You may recall Eric’s recent post here, about whether big companies have a legal and/or ethical requirement to report data breaches to the SEC. As he concluded, you’re supposed to disclose “material” data breaches, but the definition of the word “material” is left wide open. Last week, a Wall Street Journal article and video highlighted a new trend in breach disclosures – bringing in the lawyers. Nationwide Insurance, which suffered a pretty substantial cybersecurity hit last fall, has retained the services of a big law firm to investigate. Why? As The Verge writes:
[Nationwide] has hired a legal firm to conduct an investigation of the security breach, granting the results the protected secrecy of attorney-client privilege… The new practice is being adopted by many companies that have fallen victim to cyberattacks, leading some law firms to begin specializing in this type of data-breach investigation. Frequently, the legal counsel will contract a data security firm to perform the actual analysis.
With the large number of affected customers, and the sensitive data that is often compromised, it’s very possible that class action lawsuits may arise from this kind of data breach. (We’ve talked about online retailers, gaming networks, hospitals, universities, state governments and banks all getting hacked, and we’ve only been operating for a few months!) The higher the potential for lawsuits, the more likely it is that a company’s – possibly flawed – cybersecurity policies will be called into question, and discoverable.
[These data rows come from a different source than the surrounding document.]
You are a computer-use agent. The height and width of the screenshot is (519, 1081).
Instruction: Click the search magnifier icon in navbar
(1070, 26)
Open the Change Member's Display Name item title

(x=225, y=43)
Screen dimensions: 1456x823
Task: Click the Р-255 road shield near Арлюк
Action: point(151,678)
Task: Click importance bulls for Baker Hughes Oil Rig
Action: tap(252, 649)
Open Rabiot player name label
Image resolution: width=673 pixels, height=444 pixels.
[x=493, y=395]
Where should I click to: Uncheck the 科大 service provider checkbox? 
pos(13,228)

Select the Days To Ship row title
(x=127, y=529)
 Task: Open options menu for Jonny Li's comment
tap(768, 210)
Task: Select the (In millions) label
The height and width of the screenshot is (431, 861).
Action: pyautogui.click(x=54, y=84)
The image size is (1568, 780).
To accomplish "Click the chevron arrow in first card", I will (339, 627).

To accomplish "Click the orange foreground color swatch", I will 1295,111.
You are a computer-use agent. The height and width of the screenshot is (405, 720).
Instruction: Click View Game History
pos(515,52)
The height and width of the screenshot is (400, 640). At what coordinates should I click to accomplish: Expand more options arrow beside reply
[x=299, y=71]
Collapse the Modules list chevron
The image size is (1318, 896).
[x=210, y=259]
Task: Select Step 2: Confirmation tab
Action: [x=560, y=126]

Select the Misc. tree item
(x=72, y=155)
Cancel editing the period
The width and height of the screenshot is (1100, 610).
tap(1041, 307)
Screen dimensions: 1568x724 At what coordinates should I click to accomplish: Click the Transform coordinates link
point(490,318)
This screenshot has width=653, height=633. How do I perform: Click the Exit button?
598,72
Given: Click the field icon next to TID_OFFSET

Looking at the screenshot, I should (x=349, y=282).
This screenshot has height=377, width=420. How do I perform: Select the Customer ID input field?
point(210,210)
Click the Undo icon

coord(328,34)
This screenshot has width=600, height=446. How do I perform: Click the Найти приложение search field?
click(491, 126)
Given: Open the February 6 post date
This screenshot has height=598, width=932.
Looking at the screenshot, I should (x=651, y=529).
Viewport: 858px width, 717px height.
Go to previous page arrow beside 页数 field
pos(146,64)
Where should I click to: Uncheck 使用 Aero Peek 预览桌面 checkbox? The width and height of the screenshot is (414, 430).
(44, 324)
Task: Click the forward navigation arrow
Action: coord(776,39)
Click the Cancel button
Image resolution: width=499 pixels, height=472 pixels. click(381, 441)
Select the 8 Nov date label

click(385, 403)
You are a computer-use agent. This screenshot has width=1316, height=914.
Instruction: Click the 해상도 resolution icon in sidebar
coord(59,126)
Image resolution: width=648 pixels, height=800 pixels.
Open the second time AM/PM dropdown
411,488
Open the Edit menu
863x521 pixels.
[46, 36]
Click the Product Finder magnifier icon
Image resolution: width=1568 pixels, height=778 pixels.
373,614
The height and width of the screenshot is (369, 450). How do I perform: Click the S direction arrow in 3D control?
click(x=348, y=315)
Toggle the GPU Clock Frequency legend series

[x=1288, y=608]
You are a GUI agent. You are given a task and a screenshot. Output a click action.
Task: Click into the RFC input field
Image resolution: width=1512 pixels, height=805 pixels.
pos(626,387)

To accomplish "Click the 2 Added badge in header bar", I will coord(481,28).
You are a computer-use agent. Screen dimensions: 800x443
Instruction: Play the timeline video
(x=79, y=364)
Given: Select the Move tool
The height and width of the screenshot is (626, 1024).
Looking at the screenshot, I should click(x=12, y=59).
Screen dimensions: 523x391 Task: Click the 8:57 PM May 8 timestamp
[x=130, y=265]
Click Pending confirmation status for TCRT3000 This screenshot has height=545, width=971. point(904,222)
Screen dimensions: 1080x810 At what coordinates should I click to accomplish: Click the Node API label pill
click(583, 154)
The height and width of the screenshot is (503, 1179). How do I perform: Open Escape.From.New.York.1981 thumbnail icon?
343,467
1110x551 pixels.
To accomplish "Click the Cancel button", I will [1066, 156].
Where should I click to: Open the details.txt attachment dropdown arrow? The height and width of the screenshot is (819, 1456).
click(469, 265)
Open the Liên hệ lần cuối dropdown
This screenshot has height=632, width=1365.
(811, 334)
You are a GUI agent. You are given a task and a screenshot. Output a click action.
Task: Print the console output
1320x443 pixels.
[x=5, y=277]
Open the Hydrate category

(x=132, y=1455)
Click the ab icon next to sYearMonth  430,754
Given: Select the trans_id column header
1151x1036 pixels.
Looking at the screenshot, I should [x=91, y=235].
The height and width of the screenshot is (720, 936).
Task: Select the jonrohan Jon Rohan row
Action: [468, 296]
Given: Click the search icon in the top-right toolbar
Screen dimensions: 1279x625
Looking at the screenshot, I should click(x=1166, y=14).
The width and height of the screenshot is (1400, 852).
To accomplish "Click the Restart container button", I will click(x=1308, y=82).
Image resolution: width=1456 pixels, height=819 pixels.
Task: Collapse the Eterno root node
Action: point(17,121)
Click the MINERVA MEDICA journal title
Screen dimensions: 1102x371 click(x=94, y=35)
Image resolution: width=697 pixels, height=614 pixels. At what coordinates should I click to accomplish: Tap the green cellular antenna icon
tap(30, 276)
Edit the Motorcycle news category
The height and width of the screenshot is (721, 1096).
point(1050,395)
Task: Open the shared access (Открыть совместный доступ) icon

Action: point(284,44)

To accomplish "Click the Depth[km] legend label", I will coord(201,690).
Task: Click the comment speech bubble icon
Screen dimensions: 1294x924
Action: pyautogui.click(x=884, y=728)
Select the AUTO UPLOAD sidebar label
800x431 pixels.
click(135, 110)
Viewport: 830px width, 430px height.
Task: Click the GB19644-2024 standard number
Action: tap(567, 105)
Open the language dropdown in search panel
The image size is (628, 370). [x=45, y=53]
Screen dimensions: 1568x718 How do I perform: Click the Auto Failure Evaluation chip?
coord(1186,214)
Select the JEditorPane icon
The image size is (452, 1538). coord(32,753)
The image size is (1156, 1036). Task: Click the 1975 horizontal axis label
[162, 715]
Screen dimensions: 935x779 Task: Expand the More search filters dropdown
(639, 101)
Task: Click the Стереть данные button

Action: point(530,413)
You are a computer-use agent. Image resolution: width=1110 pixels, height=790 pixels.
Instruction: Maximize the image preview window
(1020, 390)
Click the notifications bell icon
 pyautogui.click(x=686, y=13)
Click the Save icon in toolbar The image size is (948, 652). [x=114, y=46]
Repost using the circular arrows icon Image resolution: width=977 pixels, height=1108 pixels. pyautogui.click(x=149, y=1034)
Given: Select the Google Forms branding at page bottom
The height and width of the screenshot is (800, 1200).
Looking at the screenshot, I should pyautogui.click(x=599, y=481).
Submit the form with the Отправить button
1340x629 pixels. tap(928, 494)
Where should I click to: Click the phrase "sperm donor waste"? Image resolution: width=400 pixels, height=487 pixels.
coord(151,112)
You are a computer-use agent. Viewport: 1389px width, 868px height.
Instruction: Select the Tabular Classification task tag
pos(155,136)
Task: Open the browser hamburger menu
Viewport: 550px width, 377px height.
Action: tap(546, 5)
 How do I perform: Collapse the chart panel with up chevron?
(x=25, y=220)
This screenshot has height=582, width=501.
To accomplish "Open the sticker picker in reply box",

So it’s easy to see the appeal of getting the lawyers to conduct an investigation after-the-fact: all their findings will be kept under the veil of privilege, and therefore not available to plaintiffs.
As discussed in the video, more and more law partners are now touting their expertise as “cybersecurity” experts, and this area of law is referred to as “the next big thing, business-wise”. We will doubtless be covering this topic again as the trend continues to grow.